Philipp Huster: Der Rohdiamant

“Als er vor einem Jahr nach Berlin gekommen ist, konnte er nicht geradeaus pritschen und baggern. Aber er ist ein Rohdiamant”, sagt Holthausen über Philipp Huster. Denn der 19-Jährige hat “ein Profil, mit dem er eine Benchmark setzen kann. Er ist Linkshänder, ist sehr athletisch und im Kopf schon relativ klar.” Huster entwickelt sich extrem schnell, nach einem Jahr in Berlin wechselt er nun an den Stützpunkt in Hamburg. Die Partnersuche ist noch nicht komplett abgeschlossen, zu viele Fragezeichen gibt es derzeit noch im Herrenbereich - das meiste hängt davon ab, mit wem Nils Ehlers letztlich weitermacht. So oder so, Holthausen glaubt an Husters Entwicklungsmöglichkeiten: “Er hat noch so viel Potential, irgendwann kann er Nummer-Eins-Blockspieler in Deutschland werden.”

Lui Wüst: Der Körperakrobat

Mit “nur” 1,86 Meter zählt Lui Wüst nicht zu den größten Beach-Volleyball-Spielern - auch in der Abwehr nicht. “Deswegen hat er nicht die größte Lobby. Aber Lui ist ein echter Körperakrobat und sehr intelligent”, sagt Holthausen. Die Beach-Badminton-Duelle zwischen Wüst und Simon Pfretzschner seien legendär.
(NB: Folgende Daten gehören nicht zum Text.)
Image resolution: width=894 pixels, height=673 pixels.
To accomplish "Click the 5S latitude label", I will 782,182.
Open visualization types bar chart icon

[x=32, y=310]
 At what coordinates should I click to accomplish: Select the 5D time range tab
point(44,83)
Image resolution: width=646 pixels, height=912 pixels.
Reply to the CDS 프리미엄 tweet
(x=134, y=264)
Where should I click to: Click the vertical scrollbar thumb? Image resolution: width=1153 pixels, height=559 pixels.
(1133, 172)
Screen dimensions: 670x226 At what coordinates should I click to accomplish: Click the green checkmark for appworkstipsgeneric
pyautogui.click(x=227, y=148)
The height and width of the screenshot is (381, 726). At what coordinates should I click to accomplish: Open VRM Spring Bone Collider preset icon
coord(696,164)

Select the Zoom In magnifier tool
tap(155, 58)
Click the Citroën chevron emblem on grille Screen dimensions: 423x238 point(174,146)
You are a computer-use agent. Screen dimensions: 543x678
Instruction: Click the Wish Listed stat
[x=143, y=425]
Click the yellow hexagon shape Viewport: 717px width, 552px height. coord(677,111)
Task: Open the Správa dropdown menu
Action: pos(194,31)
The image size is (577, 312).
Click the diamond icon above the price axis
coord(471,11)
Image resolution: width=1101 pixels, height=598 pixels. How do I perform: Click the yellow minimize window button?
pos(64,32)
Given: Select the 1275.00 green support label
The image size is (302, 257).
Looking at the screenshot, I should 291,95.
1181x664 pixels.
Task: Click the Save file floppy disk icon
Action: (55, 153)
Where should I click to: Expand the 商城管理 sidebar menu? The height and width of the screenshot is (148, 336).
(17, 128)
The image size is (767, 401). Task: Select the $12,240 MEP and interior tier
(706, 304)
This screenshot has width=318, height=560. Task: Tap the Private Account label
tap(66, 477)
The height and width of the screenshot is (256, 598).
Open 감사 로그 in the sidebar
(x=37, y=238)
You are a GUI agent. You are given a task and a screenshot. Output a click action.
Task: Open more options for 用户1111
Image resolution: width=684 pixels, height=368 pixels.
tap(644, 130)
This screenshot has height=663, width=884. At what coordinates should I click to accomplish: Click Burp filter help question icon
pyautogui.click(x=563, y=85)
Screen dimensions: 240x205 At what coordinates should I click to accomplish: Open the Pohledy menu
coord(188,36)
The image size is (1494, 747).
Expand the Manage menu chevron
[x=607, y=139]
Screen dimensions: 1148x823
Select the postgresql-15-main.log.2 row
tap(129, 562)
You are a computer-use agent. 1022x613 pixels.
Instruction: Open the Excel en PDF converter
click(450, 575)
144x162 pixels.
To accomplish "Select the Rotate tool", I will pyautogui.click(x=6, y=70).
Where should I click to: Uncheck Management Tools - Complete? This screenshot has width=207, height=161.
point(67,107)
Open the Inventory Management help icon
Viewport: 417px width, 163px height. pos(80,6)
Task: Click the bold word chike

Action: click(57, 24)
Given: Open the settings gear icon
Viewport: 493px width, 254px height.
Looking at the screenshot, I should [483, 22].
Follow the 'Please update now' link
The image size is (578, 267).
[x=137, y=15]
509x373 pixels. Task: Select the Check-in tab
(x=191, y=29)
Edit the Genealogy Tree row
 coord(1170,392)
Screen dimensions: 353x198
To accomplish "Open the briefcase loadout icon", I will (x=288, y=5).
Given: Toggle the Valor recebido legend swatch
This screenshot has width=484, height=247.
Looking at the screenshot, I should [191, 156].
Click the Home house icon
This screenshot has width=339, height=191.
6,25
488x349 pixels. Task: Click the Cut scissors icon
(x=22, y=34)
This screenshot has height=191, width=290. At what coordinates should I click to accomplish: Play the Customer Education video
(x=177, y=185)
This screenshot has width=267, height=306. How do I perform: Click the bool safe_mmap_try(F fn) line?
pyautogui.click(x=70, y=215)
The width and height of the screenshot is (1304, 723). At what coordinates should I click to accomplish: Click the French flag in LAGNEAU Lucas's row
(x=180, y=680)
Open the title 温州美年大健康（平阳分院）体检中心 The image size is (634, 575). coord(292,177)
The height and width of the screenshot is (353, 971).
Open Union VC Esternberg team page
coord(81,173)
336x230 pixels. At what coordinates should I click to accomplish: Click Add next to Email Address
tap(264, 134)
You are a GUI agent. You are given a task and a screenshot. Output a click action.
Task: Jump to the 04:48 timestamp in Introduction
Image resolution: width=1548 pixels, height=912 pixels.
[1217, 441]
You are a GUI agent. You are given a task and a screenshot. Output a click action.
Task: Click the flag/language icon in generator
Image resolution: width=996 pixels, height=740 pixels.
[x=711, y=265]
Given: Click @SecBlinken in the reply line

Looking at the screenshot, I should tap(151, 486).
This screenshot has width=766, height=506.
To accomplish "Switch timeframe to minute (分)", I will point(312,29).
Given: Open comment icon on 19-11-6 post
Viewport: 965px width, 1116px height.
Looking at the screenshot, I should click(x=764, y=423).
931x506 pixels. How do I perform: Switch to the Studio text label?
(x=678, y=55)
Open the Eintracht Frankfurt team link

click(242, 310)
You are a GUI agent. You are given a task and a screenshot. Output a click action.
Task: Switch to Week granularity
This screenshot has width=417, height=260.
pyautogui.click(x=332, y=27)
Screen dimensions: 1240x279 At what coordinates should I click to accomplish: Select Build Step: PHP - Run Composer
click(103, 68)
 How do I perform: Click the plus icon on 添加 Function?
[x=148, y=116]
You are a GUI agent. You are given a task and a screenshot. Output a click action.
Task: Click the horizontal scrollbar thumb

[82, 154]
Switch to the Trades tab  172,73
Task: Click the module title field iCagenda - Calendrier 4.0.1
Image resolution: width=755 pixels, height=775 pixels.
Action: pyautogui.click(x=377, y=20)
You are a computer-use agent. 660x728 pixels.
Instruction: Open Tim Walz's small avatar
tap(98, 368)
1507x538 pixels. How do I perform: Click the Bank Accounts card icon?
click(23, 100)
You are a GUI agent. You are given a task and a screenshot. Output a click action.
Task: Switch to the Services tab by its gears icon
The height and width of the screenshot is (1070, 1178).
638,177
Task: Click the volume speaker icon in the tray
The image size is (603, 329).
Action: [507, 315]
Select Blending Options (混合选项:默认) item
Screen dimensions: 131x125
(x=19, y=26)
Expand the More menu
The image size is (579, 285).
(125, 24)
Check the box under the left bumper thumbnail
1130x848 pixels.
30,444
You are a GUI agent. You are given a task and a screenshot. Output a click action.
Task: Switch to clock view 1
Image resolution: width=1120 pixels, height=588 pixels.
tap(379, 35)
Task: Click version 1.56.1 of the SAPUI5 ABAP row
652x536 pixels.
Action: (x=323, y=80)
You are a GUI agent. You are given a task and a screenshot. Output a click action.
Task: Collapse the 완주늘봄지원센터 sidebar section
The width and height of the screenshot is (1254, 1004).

Der 19-Jährige spielt erst seit vier Jahren Beach-Volleyball, aber Holthausen ist sich sicher: “Er wird seinen Weg gehen.”

 

Die jungen Wilden in Stuttgart und Berlin

Spricht man Tobias Rex auf Athletinnen mit Potenzial an, fallen direkt diverse Namen: Anna Grüne (“lebt von Spielwitz”), Sarah Schulz (“hat einen großen Entwicklungssprung gemacht”), Lea Kunst (“unheimlich stark zurückgekämpft nach ihrer Fußverletzung”), Jule Mantsch/Annika Berndt (“U18, U19 und U20-DM gewonnen”)... Die Schwierigkeit, junge Spielerinnen schon früh einschätzen zu müssen, bleibt. Viele Lebensentscheidungen müssen noch getroffen werden und dann gibt es ja auch noch die große Abhängigkeit von Förderentscheidungen - und davon, welche Partnerinnen-Optionen es überhaupt gibt.

“Sarah Schulz profitiert gerade ungemein von Chantals Erfahrungen, Chanti kann auch noch mal andere Sachen weitergeben, als wir Trainer. Aber da ist noch unklar, wie es weitergeht”, betont Rex. Was die vergangenen Monate vor allem gezeigt haben: Die Kombination aus jungen Spielerinnen und erfahrenen Counterparts funktioniert. Auch für die routinierten Partnerinnen: “Chantal hat zum Beispiel wieder viel mehr zu ihrer Spielfreude zurückgefunden”, betont Rex.